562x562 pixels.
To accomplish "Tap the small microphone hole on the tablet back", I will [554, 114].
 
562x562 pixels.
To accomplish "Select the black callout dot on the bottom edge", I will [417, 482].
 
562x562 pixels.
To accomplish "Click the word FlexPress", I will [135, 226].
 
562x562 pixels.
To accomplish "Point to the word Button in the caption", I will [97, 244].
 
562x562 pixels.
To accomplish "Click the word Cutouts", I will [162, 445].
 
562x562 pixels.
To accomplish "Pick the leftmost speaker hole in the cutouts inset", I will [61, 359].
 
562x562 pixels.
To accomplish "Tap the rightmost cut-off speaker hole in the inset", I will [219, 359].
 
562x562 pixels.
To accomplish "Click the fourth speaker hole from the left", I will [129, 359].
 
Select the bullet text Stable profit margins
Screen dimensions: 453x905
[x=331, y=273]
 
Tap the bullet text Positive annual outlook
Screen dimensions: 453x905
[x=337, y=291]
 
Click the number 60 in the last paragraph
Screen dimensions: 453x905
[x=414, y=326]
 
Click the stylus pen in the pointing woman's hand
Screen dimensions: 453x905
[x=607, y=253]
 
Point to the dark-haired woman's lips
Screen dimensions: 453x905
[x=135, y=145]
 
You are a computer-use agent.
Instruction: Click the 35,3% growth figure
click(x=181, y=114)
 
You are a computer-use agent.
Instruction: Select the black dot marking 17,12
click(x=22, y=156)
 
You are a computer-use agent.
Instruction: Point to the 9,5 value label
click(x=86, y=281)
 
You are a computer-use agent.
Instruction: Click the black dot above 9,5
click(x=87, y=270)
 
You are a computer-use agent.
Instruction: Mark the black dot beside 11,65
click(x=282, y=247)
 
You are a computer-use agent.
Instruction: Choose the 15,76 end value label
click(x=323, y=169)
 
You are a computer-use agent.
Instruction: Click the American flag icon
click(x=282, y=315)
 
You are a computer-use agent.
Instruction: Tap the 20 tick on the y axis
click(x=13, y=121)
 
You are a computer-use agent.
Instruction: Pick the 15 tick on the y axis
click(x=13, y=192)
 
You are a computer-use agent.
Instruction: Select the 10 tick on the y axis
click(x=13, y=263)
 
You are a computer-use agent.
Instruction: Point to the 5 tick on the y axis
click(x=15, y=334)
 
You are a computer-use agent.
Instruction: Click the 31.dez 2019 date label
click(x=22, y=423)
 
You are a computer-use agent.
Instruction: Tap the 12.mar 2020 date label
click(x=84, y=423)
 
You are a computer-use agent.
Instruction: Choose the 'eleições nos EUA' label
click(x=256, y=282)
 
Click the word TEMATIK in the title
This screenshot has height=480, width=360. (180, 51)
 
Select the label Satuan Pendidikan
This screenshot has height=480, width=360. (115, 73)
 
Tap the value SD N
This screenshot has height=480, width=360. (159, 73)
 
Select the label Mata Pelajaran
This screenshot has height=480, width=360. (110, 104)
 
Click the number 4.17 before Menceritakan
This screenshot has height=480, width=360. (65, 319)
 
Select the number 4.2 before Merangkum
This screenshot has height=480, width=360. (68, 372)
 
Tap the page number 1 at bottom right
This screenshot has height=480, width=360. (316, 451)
◆ ◆ ◆ ◆ ◆ ◆ ◆
*EXERCISE DIRECTIONS:* Return all of the lines above verbatim, without altering a single character.

*ANSWER BELOW:*
562x562 pixels.
To accomplish "Tap the small microphone hole on the tablet back", I will [554, 114].
 
562x562 pixels.
To accomplish "Select the black callout dot on the bottom edge", I will [417, 482].
 
562x562 pixels.
To accomplish "Click the word FlexPress", I will [135, 226].
 
562x562 pixels.
To accomplish "Point to the word Button in the caption", I will [97, 244].
 
562x562 pixels.
To accomplish "Click the word Cutouts", I will [162, 445].
 
562x562 pixels.
To accomplish "Pick the leftmost speaker hole in the cutouts inset", I will [61, 359].
 
562x562 pixels.
To accomplish "Tap the rightmost cut-off speaker hole in the inset", I will [219, 359].
 
562x562 pixels.
To accomplish "Click the fourth speaker hole from the left", I will [129, 359].
 
Select the bullet text Stable profit margins
Screen dimensions: 453x905
[x=331, y=273]
 
Tap the bullet text Positive annual outlook
Screen dimensions: 453x905
[x=337, y=291]
 
Click the number 60 in the last paragraph
Screen dimensions: 453x905
[x=414, y=326]
 
Click the stylus pen in the pointing woman's hand
Screen dimensions: 453x905
[x=607, y=253]
 
Point to the dark-haired woman's lips
Screen dimensions: 453x905
[x=135, y=145]
 
You are a computer-use agent.
Instruction: Click the 35,3% growth figure
click(x=181, y=114)
 
You are a computer-use agent.
Instruction: Select the black dot marking 17,12
click(x=22, y=156)
 
You are a computer-use agent.
Instruction: Point to the 9,5 value label
click(x=86, y=281)
 
You are a computer-use agent.
Instruction: Click the black dot above 9,5
click(x=87, y=270)
 
You are a computer-use agent.
Instruction: Mark the black dot beside 11,65
click(x=282, y=247)
 
You are a computer-use agent.
Instruction: Choose the 15,76 end value label
click(x=323, y=169)
 
You are a computer-use agent.
Instruction: Click the American flag icon
click(x=282, y=315)
 
You are a computer-use agent.
Instruction: Tap the 20 tick on the y axis
click(x=13, y=121)
 
You are a computer-use agent.
Instruction: Pick the 15 tick on the y axis
click(x=13, y=192)
 
You are a computer-use agent.
Instruction: Select the 10 tick on the y axis
click(x=13, y=263)
 
You are a computer-use agent.
Instruction: Point to the 5 tick on the y axis
click(x=15, y=334)
 
You are a computer-use agent.
Instruction: Click the 31.dez 2019 date label
click(x=22, y=423)
 
You are a computer-use agent.
Instruction: Tap the 12.mar 2020 date label
click(x=84, y=423)
 
You are a computer-use agent.
Instruction: Choose the 'eleições nos EUA' label
click(x=256, y=282)
 
Click the word TEMATIK in the title
This screenshot has height=480, width=360. (180, 51)
 
Select the label Satuan Pendidikan
This screenshot has height=480, width=360. (115, 73)
 
Tap the value SD N
This screenshot has height=480, width=360. (159, 73)
 
Select the label Mata Pelajaran
This screenshot has height=480, width=360. (110, 104)
 
Click the number 4.17 before Menceritakan
This screenshot has height=480, width=360. (65, 319)
 
Select the number 4.2 before Merangkum
This screenshot has height=480, width=360. (68, 372)
 
Tap the page number 1 at bottom right
This screenshot has height=480, width=360. (316, 451)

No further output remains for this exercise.